### Stated task
Reproduce the entries word for word, from the very first line through the line that contains "(x=146, y=56)", with both ends included.

### Input
>> START
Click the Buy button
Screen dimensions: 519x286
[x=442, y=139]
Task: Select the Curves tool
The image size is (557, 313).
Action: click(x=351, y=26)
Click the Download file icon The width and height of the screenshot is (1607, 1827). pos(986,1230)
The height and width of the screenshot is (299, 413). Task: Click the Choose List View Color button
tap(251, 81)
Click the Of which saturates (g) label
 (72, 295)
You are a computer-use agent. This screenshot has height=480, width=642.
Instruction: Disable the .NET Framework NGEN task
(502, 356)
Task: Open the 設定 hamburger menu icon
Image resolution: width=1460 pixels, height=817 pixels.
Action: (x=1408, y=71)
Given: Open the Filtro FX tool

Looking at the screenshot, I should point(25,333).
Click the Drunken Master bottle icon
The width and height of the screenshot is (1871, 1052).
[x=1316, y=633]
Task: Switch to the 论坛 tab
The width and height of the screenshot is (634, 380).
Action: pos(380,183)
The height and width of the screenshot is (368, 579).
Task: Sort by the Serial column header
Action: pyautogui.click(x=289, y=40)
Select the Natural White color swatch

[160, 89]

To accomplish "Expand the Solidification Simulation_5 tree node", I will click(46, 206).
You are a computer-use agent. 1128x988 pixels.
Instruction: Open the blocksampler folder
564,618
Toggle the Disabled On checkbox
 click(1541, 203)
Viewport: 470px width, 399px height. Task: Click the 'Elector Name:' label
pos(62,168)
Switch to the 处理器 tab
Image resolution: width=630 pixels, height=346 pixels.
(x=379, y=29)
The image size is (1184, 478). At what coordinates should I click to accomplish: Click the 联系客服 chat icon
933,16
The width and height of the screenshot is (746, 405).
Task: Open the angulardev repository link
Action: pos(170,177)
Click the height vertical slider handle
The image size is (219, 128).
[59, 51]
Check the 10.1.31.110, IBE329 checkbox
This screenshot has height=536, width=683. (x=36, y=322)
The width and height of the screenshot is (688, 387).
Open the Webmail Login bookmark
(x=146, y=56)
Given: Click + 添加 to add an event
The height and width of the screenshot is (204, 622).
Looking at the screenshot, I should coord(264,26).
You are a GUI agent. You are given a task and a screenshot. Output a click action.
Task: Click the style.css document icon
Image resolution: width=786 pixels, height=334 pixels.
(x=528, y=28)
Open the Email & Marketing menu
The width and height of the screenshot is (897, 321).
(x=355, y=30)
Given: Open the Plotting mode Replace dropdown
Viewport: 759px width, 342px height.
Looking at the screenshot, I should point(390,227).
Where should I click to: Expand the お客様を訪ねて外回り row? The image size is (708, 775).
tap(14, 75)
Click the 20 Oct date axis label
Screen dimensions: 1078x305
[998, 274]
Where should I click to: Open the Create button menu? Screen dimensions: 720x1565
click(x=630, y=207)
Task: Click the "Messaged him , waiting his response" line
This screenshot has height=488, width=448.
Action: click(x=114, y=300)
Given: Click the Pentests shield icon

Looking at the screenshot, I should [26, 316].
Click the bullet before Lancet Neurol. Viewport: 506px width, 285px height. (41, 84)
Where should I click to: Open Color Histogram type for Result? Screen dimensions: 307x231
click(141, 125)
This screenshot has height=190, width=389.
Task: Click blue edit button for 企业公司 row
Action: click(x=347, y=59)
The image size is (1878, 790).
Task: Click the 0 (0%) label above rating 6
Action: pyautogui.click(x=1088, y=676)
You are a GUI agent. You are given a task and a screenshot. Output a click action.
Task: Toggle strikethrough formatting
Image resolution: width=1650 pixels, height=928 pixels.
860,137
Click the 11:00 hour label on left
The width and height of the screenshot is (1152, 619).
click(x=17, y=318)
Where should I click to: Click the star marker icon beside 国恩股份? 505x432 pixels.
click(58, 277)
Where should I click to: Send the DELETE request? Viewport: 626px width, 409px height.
>> END
### Problem solution
Click the Buy button
Screen dimensions: 519x286
[x=442, y=139]
Task: Select the Curves tool
The image size is (557, 313).
Action: click(x=351, y=26)
Click the Download file icon The width and height of the screenshot is (1607, 1827). pos(986,1230)
The height and width of the screenshot is (299, 413). Task: Click the Choose List View Color button
tap(251, 81)
Click the Of which saturates (g) label
 (72, 295)
You are a computer-use agent. This screenshot has height=480, width=642.
Instruction: Disable the .NET Framework NGEN task
(502, 356)
Task: Open the 設定 hamburger menu icon
Image resolution: width=1460 pixels, height=817 pixels.
Action: (x=1408, y=71)
Given: Open the Filtro FX tool

Looking at the screenshot, I should point(25,333).
Click the Drunken Master bottle icon
The width and height of the screenshot is (1871, 1052).
[x=1316, y=633]
Task: Switch to the 论坛 tab
The width and height of the screenshot is (634, 380).
Action: pos(380,183)
The height and width of the screenshot is (368, 579).
Task: Sort by the Serial column header
Action: pyautogui.click(x=289, y=40)
Select the Natural White color swatch

[160, 89]

To accomplish "Expand the Solidification Simulation_5 tree node", I will click(46, 206).
You are a computer-use agent. 1128x988 pixels.
Instruction: Open the blocksampler folder
564,618
Toggle the Disabled On checkbox
 click(1541, 203)
Viewport: 470px width, 399px height. Task: Click the 'Elector Name:' label
pos(62,168)
Switch to the 处理器 tab
Image resolution: width=630 pixels, height=346 pixels.
(x=379, y=29)
The image size is (1184, 478). At what coordinates should I click to accomplish: Click the 联系客服 chat icon
933,16
The width and height of the screenshot is (746, 405).
Task: Open the angulardev repository link
Action: pos(170,177)
Click the height vertical slider handle
The image size is (219, 128).
[59, 51]
Check the 10.1.31.110, IBE329 checkbox
This screenshot has height=536, width=683. (x=36, y=322)
The width and height of the screenshot is (688, 387).
Open the Webmail Login bookmark
(x=146, y=56)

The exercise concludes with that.